O comportamento de índices na linha do ISE e que já existem a mais tempo comprovam essa tese. O mais velho deles é o Índice de Governança Corporativa (IGC), composto pelas empresas que fazem parte dos Níveis 1, 2 e Novo Mercado de governança corporativa. Desde a sua criação, em junho de 2001, o IGC acumula rentabilidade de 267,20%, muito acima dos 129,52% do Ibovespa, até dia 27. "É isso que deve ocorrer com os índices seletivos frente aos técnicos", diz o especialista em sustentabilidade Roberto Gonzalez.
O Índice de Tag Along (Itag) - que reúne as empresas que oferecem aos minoritários o mesmo valor ou um percentual acima de 70% do que foi pago ao controlador em caso de troca de controle -, apesar de ser mais novo (começou em junho), também mostra essa superioridade. Desde a sua criação, o Itag acumula alta de 48,17% frente a 33,21% do Ibovespa, até dia 27.
Além da sustentabilidade, Gonzalez acredita que a grande participação de ações de bancos pode contribuir para o desempenho do ISE em 2006. Com o crescimento do consumo, os bancos devem dar continuidade ao processo de aumento de crédito.

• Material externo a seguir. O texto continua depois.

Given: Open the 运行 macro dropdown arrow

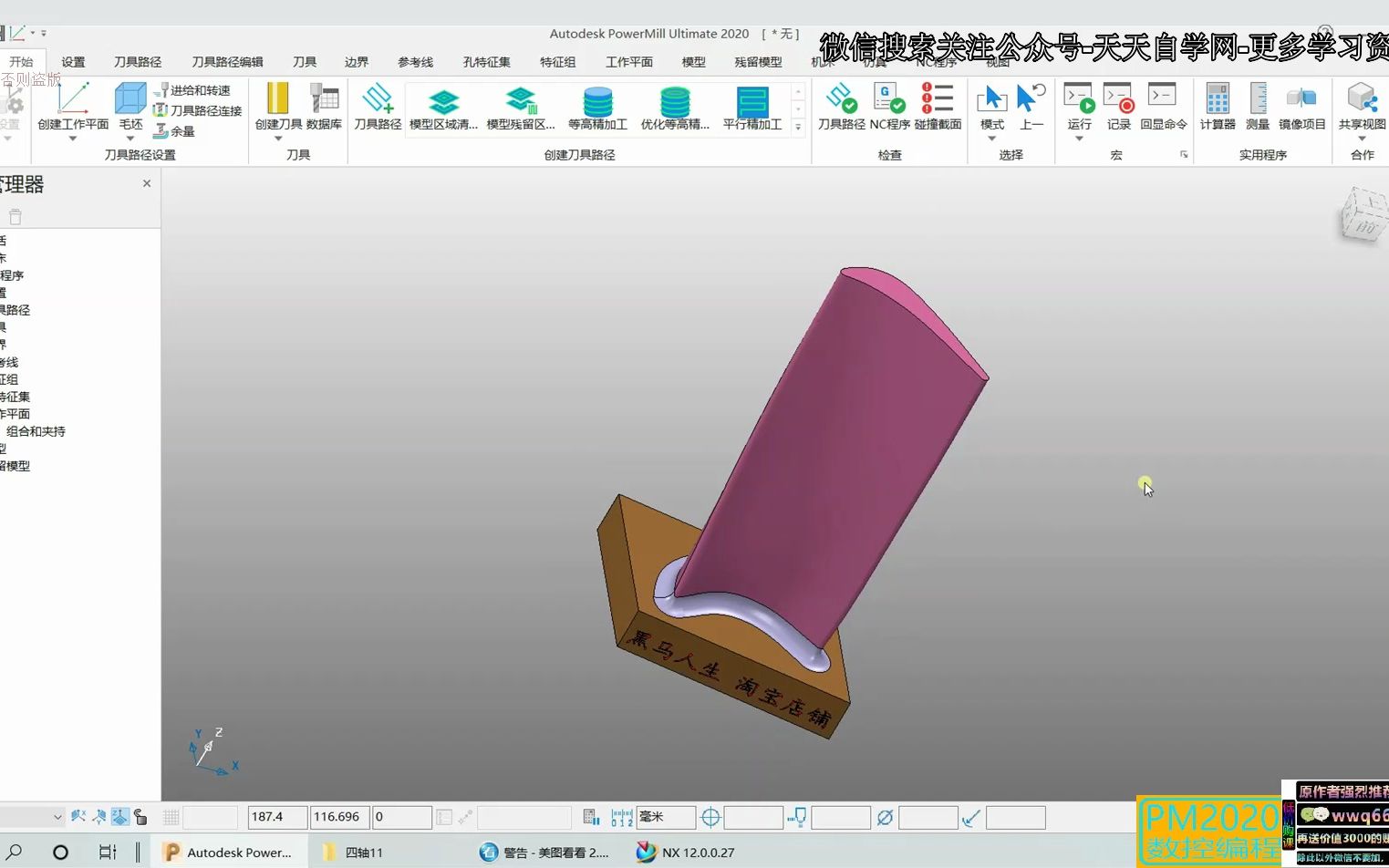Looking at the screenshot, I should point(1079,139).
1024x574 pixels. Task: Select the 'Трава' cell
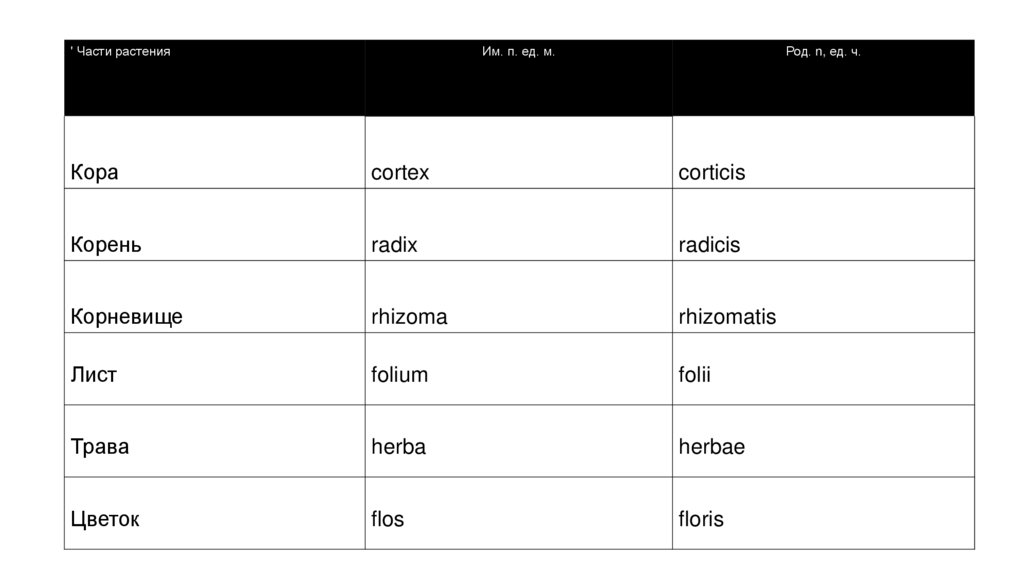[100, 447]
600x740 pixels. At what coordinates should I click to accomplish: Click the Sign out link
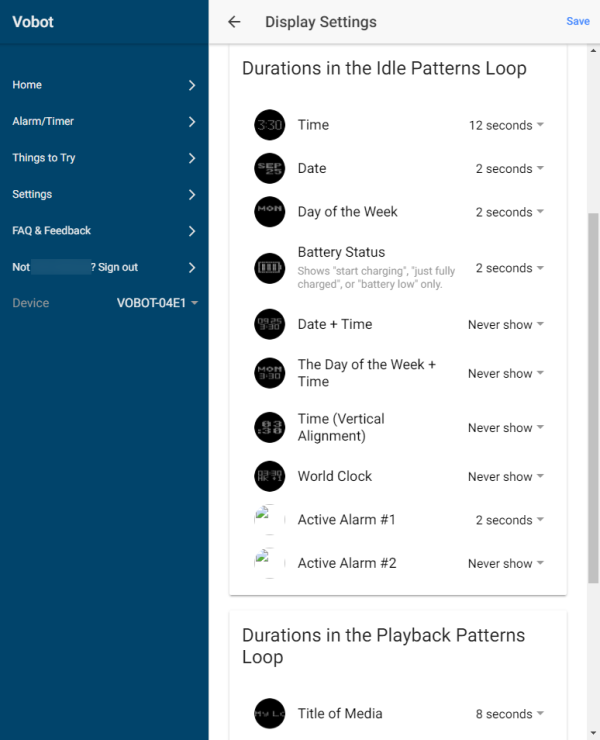118,267
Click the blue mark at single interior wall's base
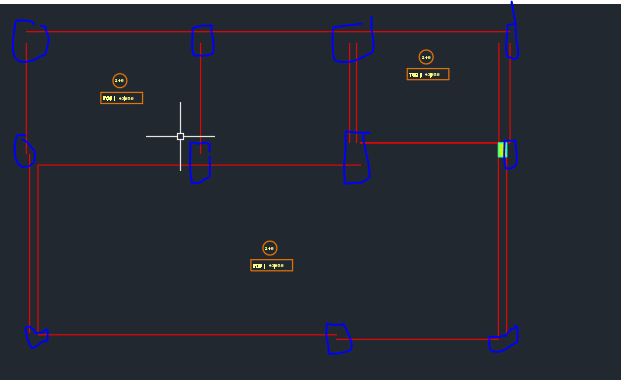The image size is (621, 380). point(200,162)
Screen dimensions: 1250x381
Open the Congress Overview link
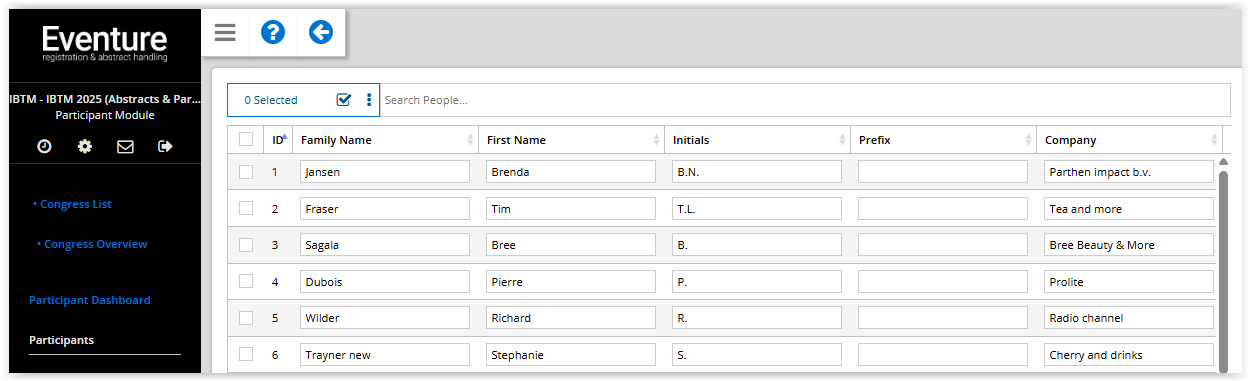94,244
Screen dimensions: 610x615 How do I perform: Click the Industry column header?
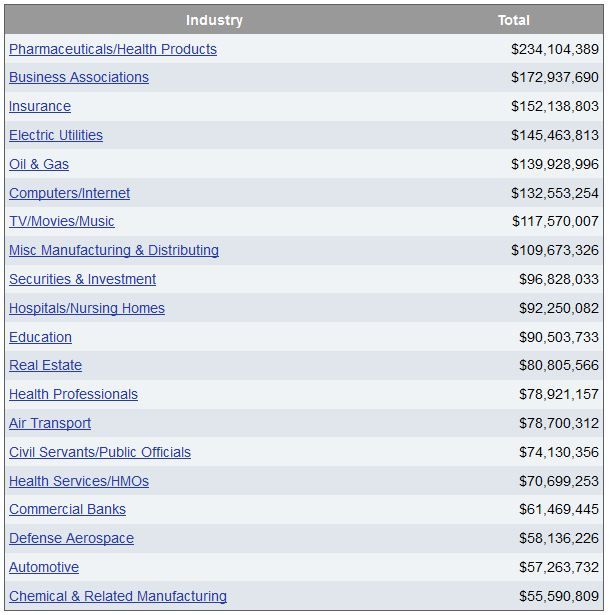(x=214, y=20)
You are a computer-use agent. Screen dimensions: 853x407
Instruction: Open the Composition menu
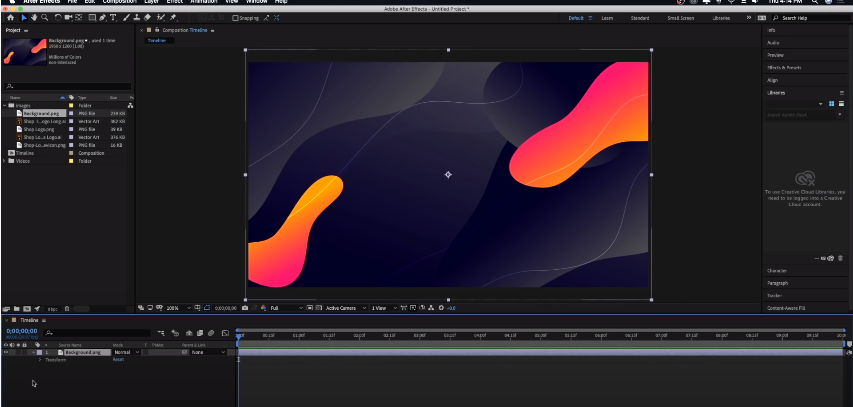click(119, 2)
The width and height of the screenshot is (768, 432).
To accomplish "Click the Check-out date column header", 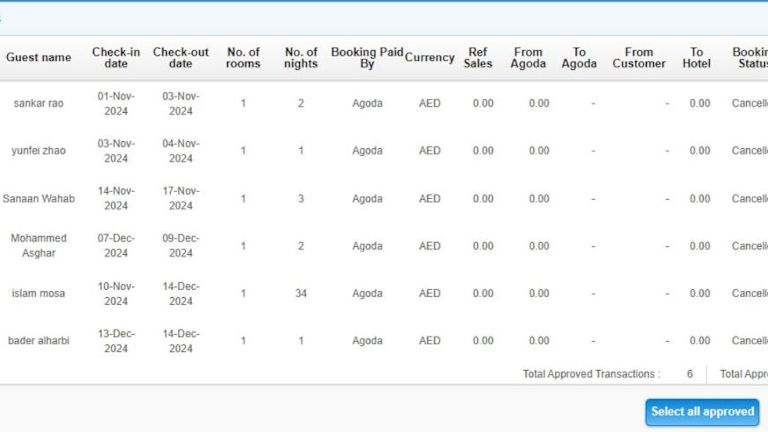I will tap(180, 58).
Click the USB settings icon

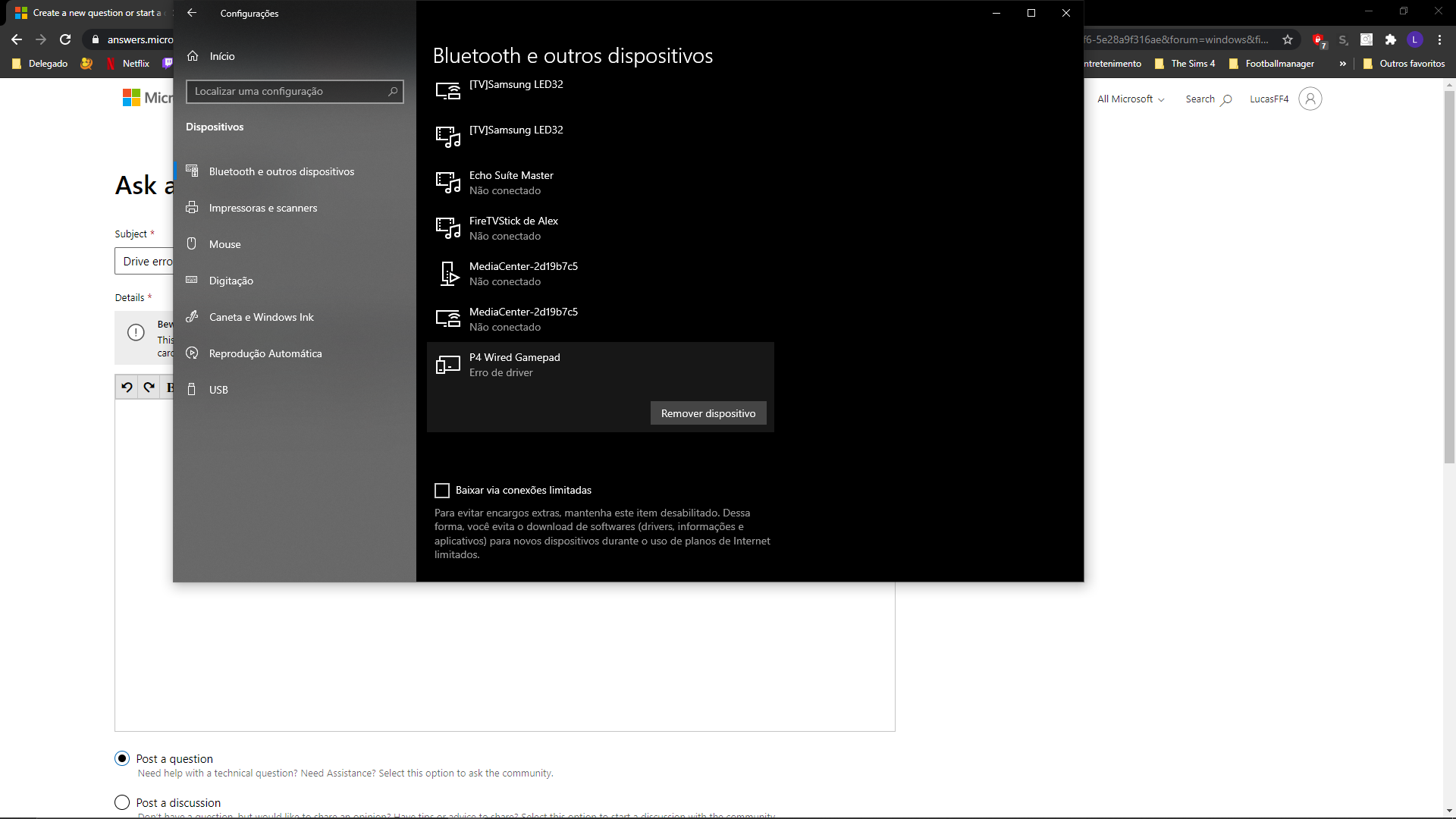coord(192,389)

Há empresas que estão em todos os índices de boas práticas. Das 28 companhias que compõem o ISE, apenas seis não estão em nenhum dos níveis de governança da Bovespa - Eletrobrás, Banco do Brasil, Copel, Cesp, Embraer e Copesul. Para o superintendente de operações da Bovespa, Ricardo Pinto Nogueira, isso não é coincidência. "O empresário que se compromete com sustentabilidade geralmente também está engajado em outros tipos de boas práticas."